Le réseau des universités partenaires qui compte actuellement 88 universités réparties sur tout le territoire de la Russie. Ce réseau est destinataire d’une Lettre de réseau, lettre informatique qui paraît 10 fois par an. Une nouveauté consiste dans l’ouverture d’un centre de passation des examens DELF et DALF dans une quinzaine de ces universités partenaires. Cette nouvelle disposition devrait faciliter l’accès à ces examens pour toutes les personnes intéressées dans les régions russes.
Le réseau des écoles dites à l’enseignement approfondi en français. Plusieurs événements organisés par l’ambassade ont déjà rassemblé les enseignants et directeurs de ces établissements (Moscou en 2005, Petrozavodsk en 2006, Saint Pétersbourg au printemps 2007), et j’espère que quelques-uns d’entre eux ouvriront bientôt de nouvelles filières bilingues franco-russes, à l’instar de ce qui existe déjà au sein de l’école n° 171 à Saint- Pétersbourg ou du Lycée Nikitine, à Voronej.
Parallèlement, il y a un beau projet qui concerne l’enseignement du russe en France. Il s’agit de la création de sections internationales de russe en France. Tous ces efforts s’inscrivent dans le cadre de l’accord sur la langue du pays partenaire signé par nos Ministres de l’Éducation en décembre 2004 et dont l’objectif est de mieux promouvoir le russe en France et le français en Russie.
Le quatrième réseau c’est le réseau des Associations des professeurs de français en Russie. J’espère toujours voir naître en Russie plusieurs nouvelles associations qui couvriront les différentes régions. Elles donneront ainsi plus de visibilité à l’action entreprise pour le français et pourront bénéficier de notre soutien, à partir du moment où elles seront inscrites dans la légalité russe. Elles auront aussi toute leur place au sein de la Fédération internationale des professeurs de français (FIPF) où la Russie est encore insuffisamment représentée.

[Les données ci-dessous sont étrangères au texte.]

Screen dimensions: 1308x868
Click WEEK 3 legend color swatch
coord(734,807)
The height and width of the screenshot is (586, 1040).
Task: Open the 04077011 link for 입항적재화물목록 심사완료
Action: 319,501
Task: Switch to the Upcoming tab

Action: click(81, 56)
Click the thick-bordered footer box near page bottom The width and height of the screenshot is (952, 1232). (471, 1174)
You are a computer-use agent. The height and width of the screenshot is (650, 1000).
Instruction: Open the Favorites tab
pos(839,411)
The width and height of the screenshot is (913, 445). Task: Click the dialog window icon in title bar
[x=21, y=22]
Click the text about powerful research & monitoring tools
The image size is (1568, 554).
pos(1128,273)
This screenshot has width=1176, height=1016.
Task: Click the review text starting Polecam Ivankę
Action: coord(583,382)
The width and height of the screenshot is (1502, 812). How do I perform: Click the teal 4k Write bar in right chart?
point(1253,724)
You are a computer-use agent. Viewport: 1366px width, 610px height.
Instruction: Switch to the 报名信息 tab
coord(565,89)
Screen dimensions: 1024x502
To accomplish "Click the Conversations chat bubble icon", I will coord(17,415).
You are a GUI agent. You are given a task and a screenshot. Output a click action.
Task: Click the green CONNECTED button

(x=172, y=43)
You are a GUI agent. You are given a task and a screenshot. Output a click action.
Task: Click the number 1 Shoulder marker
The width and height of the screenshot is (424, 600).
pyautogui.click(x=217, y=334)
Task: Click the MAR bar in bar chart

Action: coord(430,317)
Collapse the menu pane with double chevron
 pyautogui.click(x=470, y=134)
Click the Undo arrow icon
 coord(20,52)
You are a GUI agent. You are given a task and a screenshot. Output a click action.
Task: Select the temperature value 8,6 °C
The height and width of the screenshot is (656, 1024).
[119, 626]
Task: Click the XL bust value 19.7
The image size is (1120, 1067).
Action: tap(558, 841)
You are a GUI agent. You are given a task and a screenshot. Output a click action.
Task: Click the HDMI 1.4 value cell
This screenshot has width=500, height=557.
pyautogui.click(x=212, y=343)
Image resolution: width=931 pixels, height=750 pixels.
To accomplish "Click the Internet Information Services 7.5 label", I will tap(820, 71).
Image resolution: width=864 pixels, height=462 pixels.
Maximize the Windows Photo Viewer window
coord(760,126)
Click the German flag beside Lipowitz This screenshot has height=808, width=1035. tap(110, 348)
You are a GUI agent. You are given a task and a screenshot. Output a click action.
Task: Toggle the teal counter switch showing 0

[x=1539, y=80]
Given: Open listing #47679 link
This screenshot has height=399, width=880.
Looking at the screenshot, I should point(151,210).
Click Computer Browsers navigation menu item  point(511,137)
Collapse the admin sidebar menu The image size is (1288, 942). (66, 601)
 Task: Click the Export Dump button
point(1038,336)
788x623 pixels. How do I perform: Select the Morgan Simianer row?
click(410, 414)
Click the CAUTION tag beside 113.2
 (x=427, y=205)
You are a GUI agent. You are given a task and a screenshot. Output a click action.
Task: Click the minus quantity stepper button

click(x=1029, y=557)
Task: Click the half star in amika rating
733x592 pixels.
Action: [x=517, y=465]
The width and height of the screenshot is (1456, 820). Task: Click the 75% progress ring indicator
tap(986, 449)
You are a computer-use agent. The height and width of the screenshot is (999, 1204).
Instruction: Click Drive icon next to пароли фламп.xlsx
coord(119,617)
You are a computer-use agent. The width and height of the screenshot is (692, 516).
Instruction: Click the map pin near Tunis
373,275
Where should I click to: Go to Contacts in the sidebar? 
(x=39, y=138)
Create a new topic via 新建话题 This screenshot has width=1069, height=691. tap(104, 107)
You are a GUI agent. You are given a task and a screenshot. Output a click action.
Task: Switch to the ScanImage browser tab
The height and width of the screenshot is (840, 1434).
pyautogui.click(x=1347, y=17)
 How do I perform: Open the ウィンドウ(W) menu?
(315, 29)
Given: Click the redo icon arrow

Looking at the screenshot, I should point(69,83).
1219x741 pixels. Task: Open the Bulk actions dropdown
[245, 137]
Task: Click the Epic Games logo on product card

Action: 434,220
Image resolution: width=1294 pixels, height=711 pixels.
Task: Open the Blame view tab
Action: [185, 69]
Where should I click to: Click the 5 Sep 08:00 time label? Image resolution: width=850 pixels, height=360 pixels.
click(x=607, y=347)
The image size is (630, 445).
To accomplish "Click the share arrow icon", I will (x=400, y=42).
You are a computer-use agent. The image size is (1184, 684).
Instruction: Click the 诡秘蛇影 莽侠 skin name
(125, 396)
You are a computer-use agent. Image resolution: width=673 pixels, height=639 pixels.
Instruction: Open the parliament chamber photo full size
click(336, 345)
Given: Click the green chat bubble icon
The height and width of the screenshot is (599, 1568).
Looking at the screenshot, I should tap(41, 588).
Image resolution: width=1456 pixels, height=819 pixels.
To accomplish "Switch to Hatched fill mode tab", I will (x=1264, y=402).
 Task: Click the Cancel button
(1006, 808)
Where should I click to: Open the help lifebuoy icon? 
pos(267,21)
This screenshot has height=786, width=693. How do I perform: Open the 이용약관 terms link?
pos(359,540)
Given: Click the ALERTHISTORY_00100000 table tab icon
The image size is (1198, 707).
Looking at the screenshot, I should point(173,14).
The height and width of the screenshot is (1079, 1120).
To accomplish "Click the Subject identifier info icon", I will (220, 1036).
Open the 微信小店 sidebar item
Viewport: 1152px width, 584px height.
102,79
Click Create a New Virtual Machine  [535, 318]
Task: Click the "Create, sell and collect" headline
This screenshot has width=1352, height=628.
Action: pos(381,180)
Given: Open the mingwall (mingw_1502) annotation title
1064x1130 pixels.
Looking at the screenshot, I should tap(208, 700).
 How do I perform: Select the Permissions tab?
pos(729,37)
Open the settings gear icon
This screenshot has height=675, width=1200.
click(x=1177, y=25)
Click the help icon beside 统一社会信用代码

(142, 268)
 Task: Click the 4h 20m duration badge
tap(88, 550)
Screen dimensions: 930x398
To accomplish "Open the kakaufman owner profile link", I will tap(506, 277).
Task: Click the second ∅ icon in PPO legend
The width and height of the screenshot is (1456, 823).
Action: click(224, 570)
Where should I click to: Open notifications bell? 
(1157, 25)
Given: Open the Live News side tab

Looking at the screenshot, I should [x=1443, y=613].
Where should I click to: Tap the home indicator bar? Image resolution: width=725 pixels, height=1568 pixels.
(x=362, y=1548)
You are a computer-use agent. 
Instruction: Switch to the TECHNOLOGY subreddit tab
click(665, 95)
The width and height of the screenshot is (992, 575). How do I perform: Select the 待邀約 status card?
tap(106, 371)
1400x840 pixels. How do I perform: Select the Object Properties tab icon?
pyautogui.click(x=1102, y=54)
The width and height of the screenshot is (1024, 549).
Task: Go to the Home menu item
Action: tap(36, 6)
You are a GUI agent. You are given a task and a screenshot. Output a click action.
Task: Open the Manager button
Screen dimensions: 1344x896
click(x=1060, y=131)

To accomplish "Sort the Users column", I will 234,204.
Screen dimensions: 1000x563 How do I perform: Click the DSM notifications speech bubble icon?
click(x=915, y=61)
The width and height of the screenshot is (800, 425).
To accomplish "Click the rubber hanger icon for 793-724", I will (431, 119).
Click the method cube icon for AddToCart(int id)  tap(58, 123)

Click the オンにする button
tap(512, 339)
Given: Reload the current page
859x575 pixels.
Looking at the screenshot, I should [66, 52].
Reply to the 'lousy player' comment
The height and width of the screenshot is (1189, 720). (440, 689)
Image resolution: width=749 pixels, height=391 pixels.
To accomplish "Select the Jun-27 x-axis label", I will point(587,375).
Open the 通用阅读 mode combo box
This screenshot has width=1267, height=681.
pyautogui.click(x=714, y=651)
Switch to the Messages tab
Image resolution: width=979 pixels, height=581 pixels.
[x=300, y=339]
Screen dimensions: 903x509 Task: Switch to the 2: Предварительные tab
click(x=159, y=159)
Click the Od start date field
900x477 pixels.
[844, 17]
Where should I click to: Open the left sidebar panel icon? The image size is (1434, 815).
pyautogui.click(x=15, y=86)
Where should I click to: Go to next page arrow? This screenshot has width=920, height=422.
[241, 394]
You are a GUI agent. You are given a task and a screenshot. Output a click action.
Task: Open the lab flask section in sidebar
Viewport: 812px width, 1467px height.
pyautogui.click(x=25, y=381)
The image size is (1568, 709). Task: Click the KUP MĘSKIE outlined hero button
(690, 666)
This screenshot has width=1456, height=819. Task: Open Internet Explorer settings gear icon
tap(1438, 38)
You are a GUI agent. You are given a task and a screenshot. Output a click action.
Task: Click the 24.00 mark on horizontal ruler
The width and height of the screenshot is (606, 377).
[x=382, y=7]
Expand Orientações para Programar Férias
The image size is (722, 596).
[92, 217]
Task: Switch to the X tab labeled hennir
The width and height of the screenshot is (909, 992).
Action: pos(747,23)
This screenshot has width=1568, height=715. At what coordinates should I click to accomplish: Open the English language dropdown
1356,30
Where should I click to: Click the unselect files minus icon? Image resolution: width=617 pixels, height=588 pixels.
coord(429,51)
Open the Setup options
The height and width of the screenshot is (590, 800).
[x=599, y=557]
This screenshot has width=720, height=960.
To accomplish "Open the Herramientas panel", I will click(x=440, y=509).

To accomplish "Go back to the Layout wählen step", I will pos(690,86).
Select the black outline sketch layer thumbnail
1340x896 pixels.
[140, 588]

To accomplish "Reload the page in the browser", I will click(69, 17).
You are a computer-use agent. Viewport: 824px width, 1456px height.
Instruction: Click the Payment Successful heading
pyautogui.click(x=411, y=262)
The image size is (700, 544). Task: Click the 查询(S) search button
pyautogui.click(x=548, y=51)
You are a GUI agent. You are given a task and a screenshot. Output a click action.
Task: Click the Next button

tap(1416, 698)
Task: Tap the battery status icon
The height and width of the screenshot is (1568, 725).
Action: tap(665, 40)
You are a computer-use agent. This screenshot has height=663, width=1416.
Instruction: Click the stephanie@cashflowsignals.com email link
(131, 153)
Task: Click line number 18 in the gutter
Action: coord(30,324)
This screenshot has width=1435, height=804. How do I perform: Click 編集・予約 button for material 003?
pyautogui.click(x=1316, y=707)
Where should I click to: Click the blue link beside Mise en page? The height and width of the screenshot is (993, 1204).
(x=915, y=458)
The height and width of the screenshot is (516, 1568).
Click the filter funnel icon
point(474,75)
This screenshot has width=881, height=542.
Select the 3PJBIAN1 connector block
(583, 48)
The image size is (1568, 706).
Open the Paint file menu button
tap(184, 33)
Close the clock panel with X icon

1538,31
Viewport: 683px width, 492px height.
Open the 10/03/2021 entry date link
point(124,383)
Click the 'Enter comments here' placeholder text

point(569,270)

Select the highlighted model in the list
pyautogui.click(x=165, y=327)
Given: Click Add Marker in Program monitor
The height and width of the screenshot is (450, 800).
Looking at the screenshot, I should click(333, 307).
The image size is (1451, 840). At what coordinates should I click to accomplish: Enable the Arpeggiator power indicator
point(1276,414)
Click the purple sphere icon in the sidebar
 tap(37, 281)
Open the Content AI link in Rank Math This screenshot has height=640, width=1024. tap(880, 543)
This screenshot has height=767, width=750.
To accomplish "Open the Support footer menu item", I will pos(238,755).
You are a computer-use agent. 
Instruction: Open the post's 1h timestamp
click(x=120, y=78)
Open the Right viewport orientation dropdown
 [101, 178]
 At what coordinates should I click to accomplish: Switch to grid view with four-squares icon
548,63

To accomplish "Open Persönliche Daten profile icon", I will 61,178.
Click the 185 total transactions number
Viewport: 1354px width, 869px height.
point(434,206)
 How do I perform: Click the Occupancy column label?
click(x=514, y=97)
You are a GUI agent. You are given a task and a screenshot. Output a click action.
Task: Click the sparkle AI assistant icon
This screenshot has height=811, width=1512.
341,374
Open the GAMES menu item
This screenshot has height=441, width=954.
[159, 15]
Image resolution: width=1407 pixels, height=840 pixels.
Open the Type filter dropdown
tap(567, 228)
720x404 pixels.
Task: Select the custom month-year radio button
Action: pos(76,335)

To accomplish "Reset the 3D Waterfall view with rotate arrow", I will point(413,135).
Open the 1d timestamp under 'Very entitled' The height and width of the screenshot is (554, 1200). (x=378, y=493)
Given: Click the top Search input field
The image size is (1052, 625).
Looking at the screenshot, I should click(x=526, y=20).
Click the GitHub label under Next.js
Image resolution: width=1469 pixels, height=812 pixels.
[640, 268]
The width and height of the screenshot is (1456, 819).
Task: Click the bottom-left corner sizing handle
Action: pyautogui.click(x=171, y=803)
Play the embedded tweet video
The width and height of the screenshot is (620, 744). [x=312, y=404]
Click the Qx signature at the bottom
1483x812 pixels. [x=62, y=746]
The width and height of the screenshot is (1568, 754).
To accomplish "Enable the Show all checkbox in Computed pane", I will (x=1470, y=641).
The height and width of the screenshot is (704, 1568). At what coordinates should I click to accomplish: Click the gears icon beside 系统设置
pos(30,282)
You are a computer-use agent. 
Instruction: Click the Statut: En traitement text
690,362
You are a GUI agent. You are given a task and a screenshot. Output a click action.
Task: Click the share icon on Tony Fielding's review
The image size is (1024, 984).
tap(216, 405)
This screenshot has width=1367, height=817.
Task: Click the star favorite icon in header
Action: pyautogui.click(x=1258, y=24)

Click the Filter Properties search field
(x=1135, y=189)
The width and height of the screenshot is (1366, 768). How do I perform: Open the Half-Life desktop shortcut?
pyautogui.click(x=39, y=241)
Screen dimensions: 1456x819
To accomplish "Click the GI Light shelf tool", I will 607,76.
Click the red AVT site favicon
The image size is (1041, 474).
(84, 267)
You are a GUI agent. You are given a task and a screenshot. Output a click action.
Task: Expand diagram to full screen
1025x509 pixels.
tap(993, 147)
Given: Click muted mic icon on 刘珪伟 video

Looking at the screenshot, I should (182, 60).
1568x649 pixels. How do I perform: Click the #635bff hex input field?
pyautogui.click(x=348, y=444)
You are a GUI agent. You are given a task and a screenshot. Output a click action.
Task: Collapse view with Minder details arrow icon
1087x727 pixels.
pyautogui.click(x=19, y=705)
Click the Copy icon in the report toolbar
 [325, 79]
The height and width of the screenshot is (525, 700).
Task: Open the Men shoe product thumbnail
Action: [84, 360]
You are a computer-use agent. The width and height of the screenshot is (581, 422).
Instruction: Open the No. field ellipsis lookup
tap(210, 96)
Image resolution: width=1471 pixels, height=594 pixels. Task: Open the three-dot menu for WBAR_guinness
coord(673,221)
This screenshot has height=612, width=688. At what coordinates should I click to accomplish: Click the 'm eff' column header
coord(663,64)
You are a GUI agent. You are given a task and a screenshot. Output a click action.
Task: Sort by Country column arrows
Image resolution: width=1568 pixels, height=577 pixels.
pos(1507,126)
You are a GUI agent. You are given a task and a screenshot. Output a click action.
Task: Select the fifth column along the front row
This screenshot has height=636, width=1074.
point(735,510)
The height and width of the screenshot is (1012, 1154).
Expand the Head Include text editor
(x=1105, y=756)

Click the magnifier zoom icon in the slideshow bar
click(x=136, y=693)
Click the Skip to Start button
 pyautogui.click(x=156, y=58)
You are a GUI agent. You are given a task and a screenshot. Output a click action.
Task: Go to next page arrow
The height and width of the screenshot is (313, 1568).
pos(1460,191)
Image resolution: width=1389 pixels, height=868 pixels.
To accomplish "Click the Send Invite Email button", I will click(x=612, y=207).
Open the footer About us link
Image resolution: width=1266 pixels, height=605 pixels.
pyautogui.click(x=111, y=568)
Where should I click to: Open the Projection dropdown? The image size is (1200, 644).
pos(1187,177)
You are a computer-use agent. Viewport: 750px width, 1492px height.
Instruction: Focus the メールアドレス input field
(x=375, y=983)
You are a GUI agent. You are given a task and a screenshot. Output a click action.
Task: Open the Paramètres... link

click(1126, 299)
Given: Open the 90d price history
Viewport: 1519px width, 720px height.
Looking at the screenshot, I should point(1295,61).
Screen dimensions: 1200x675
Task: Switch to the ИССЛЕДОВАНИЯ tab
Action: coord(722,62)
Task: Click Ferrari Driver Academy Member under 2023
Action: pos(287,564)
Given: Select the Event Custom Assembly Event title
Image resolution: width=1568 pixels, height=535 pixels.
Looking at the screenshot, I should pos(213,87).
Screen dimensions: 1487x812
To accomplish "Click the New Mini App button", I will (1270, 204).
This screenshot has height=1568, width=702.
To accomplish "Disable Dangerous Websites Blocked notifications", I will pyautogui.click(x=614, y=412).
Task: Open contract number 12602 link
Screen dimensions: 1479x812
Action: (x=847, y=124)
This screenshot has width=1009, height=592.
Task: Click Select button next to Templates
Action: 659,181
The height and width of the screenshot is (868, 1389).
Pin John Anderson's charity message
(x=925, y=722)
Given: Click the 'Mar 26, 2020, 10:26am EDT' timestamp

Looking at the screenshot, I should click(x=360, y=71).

Et enfin, le dernier-né, le réseau des formateurs des formateurs. Nous sommes en train de le construire en nous appuyant sur les enseignants qui ont régulièrement fréquenté nos sessions de formation – en Russie et en France. À cet effet, nous avons organisé un séminaire à Yaroslavl en mars 2007 avec une trentaine de participants. Un autre aura lieu en 2008, à Kémérovo.
Ces réseaux sont nos points d’appui dans les régions russes. C’est grâce à l’aide de tous ces partenaires que nous organisons séminaires, colloques et rencontres.
J’espère que toutes ces idées brassées lors de ces rencontres font avancer la réflexion et que nous trouverons ensemble les moyens de maintenir, voire développer la position du français en Russie. Je sais en tout cas combien tous les enseignants de ce pays, passionnés de la langue française, sont dévoués à cette cause et je voudrais les assurer que nous continuerons à mettre tout en њuvre pour les soutenir et les encourager.